O titular da SSP, Maurício Barbosa, garante que a polícia tem ordem de investigar as circunstâncias das mortes em AR com o mesmo rigor que apura qualquer outro crime contra a vida. Ele afirma ainda que a ordem geral é que os policiais evitem ao máximo o uso da força, mas, diz ele, às vezes não é possível. “O ideal seria não termos nenhuma morte em ações policiais. Mas eu também não posso desacreditar da palavra dos meus policiais cada vez que alguém morrer em confronto. O que temos que fazer é investigar e, se for constatado o excesso, punir”, explica.Barreiras. Mas nem sempre isso acontece. A promotora Kárita Conceição de Lima, integrante do Grupo de Atuação Especial para o Controle Externo da Atividade Policial (Gacep) do Ministério Público estadual (MP), conta que, muitas vezes, só recebe o registro do AR com a versão da polícia e o laudo da perícia no local do crime. “Nós é que vamos atrás de mais informações, de testemunhas, para decidir entre a denúncia dos policiais ou o arquivamento do caso”, explica. A depender do laudo, o trabalho fica mais fácil. Vestígios de pólvora, locais de lesão e trajetória das balas são informações que ajudam os promotores a identificar se houve de fato um tiroteio ou uma execução. A diretora adjunta da organização não governamental de direitos humanos Justiça Global, Sandra Carvalho, explica, porém, que normalmente vários fatores dificultam as investigações de AR. “Em primeiro lugar, tem a ocultação da cena do crime, a retirada de projéteis, há muitas vezes intimidação de testemunhas e muitos casos de falso socorro - quando a vítima é levada para o hospital por mais que esteja morto”.Segundo Kárita Conceição, devido à demanda do Gacep, não seria possível contabilizar quantos casos de morte por AR viraram denúncias contra os policiais por homicídio.Para o deputado Yulo, outro problema do AR é que a prática tem o respaldo de boa parte da sociedade. “Tem gente que pensa: ‘É um bandido a menos’. É uma lógica completamente distorcida. Qualquer pessoa deve ter os direitos respeitados”, avalia.



Transparência



Ao que parece, o discurso do deputado está na mesma sintonia do secretário Maurício Barbosa. “Não comemoramos mortes, mesmo que seja em ação policial. Não quero policial se achando no direito de matar. Não é assim que funciona”, enfatiza.

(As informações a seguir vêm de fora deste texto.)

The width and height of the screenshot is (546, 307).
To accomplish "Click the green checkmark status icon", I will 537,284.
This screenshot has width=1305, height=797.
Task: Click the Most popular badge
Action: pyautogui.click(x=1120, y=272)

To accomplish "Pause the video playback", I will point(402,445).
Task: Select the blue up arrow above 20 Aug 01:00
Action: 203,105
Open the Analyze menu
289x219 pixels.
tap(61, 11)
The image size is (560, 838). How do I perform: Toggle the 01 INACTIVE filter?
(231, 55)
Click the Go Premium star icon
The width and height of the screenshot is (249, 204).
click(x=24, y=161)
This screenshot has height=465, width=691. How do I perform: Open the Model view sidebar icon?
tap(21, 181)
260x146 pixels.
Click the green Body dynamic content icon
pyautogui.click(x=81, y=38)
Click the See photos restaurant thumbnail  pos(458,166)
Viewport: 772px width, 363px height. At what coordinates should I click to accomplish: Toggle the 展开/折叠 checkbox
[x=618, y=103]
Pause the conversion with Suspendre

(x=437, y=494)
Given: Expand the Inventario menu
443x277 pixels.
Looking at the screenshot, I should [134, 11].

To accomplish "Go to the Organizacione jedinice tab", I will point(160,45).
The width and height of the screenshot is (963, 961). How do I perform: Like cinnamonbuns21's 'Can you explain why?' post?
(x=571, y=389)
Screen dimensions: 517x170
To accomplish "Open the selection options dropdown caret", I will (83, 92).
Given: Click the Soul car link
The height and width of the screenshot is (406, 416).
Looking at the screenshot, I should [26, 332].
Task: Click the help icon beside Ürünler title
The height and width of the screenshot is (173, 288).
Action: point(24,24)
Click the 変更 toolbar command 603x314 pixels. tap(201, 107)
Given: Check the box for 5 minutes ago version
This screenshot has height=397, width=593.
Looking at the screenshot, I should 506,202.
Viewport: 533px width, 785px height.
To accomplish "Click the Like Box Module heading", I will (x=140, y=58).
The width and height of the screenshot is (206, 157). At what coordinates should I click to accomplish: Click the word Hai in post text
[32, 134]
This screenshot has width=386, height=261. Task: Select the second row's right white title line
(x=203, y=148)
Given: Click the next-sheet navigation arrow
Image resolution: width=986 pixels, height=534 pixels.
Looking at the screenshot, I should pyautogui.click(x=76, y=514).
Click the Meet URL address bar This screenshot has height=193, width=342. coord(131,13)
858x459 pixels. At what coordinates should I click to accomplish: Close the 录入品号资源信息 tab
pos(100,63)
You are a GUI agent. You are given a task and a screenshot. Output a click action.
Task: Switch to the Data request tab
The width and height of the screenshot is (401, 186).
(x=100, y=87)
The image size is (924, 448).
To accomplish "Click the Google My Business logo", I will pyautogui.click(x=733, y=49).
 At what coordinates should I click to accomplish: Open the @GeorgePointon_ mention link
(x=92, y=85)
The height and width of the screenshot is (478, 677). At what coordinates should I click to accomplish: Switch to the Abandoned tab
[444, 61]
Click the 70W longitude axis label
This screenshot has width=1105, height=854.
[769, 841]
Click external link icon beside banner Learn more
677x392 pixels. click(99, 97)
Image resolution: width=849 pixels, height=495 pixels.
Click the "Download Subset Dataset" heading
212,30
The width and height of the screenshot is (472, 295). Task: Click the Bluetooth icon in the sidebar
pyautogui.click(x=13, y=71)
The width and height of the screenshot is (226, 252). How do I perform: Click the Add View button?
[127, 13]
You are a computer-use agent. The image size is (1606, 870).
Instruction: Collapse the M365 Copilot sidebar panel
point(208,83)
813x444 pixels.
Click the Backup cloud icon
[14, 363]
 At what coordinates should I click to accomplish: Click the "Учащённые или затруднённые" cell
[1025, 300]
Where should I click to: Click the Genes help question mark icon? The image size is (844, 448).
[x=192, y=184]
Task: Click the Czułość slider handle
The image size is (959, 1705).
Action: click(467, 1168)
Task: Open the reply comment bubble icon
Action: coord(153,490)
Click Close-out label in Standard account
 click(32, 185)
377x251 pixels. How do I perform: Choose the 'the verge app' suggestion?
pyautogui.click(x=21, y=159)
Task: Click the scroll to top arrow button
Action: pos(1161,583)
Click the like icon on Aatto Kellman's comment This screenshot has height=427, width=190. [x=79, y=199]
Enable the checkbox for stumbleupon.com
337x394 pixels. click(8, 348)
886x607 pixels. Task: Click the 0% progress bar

A iniciativa da SSP de tornar os dados públicos e tentar aprender com eles é elogiada pelo sociólogo Renato Sérgio de Lima, secretário executivo do Fórum Brasileiro de Segurança Pública. “Quando você incorpora a prestação de contas ao seu dia a dia, você para e pensa no que está fazendo. Uma boa polícia não tem por que temer a divulgação de suas informações”.






Casos na Justiça



Apesar das dificuldades, algumas investigações de autos de resistência passam por todas as etapas processuais e chegam à Justiça. Em janeiro deste ano, o ex-recruta da Marinha Levi Monteiro Reis, 22, participava de uma festa em Cajazeiras XI, quando policiais civis chegaram atirando. Uma bala atingiu o coração de Levi, que morreu a caminho do Hospital Eládio Lasserre. Jovens que estavam na festa contaram que o rapaz foi apresentado no hospital como não identificado. Os policiais civis Carlos Souza Filho, Valmir Oliveira Silva, Guilherme Almeida Cardoso, Alcir Cleber Costa Santos, Reinaldo Raimundo Santos e Roberto Luis Paiva Fonseca foram denunciados pelo Ministério Público e respondem em liberdade. Outro exemplo foi a operação de 4 de março de 2010 na Rua o Bambolê, que ficou conhecida como a Chacina do Pero Vaz. Naquele dia, 11 PMs da 37ª CIPM (Liberdade) e da Rotamo foram à área para, supostamente, apurar uma denúncia de que traficantes circulavam armados. Alegando que foram recebidos a tiros, os homens que deveriam proteger a população mataram sete pessoas na rua e correram para uma casa para se proteger. O inquérito da polícia concluiu que nenhum tiro partiu de dentro da residência, derrubando a alegada legítima defesa. Depois da ação, os policiais levaram quatro corpos para o Hospital Ernesto Simões. Outros três foram encontrados dias depois - num terreno baldio, no Subúrbio Ferroviário, e dois na Estrada das Cascalheiras, em Camaçari. O promotor do caso, Davi Gallo, disse que até o final de agosto encaminhará a ação penal para julgamento. Ele quer levar o grupo a júri popular e pedirá condenação por homicídio duplamente qualificado e ocultação de cadáver. “A pena pode chegar a mais de 100 anos de prisão”.